Figure 1. Chronic Stress Selectively Affects CBC Decision-Making.
(A) The four decision-making tasks.
(B) Single session diagram (left) and experimental timeline (right). For immobilization stress, rats and mice were immobilized, respectively, for 4 and 1 hr/day. For foot-shock stress, rats received 50 shocks, each lasting 3 s, over 1 hr. Both stress protocols were repeated on 14 consecutive days.
(C) Mean (± SD) psychometric function for a single rat performing CBC and BB tasks. See also Figures S1A and S1B.
(D and E) Performance in CBC (D) and BBS (E) tasks by individual control (left) and immobilization stressed (right) rats over 6–12 weeks. *p < 0.001 (CBC control vs. CBC immobilization, ANOVA repeated measures with Bonferroni correction). Intervals between two consecutive sessions were 1–2 weeks. See also Figure S1C.
(F) Decision-making by control and stressed rats performing the 4 tasks. Mean was calculated for each rat (dots), then mean and SD were calculated for each group. *p < 0.001 (one-way ANOVA with Bonferroni correction). See also Figure S1D.
(G) Psychometric functions of two rats for CBC task before (blue) and after (orange) stress. See also Figures S1G and S1H.
(H) Single rat’s psychometric function before (left) and after (right) chronic stress, modeled using a four-parameter sigmoid.

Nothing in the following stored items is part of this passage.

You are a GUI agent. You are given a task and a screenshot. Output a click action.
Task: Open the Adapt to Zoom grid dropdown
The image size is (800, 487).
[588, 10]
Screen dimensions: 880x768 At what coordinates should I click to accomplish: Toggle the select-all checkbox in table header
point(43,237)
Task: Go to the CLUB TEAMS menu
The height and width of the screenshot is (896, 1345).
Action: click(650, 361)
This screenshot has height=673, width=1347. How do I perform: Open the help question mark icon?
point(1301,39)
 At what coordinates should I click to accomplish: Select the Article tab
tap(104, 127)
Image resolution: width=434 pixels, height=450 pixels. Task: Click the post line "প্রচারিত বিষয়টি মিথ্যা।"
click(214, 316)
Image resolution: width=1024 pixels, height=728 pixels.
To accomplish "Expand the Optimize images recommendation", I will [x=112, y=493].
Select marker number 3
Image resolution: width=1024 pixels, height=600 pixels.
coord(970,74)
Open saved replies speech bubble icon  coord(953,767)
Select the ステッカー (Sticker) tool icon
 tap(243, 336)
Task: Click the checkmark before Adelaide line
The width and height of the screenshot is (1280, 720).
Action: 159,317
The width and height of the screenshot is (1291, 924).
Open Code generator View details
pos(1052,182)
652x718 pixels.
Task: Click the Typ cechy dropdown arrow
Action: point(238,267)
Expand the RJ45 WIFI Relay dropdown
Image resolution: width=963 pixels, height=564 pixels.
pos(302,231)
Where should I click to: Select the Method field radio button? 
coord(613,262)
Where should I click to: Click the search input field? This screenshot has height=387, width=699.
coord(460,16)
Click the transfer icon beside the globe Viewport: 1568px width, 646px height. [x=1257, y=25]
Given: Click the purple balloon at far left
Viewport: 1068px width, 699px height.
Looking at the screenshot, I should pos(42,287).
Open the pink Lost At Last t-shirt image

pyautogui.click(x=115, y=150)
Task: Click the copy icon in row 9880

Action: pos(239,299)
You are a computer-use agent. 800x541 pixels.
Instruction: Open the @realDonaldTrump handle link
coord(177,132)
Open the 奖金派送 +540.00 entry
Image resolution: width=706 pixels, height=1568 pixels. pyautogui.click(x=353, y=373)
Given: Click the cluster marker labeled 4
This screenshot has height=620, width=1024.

The concentration of diluted milk was varied across sessions (circles), and a logistic curve was fitted to the data. Arrows show the onset of linear cost-benefit integration. The dashed lines show the linear trend of the choice behavior.
(I and J) Stress delayed the onset (I) and increased the slopes (J) of linear cost-benefit integration. *p < 0.05 (paired t-test).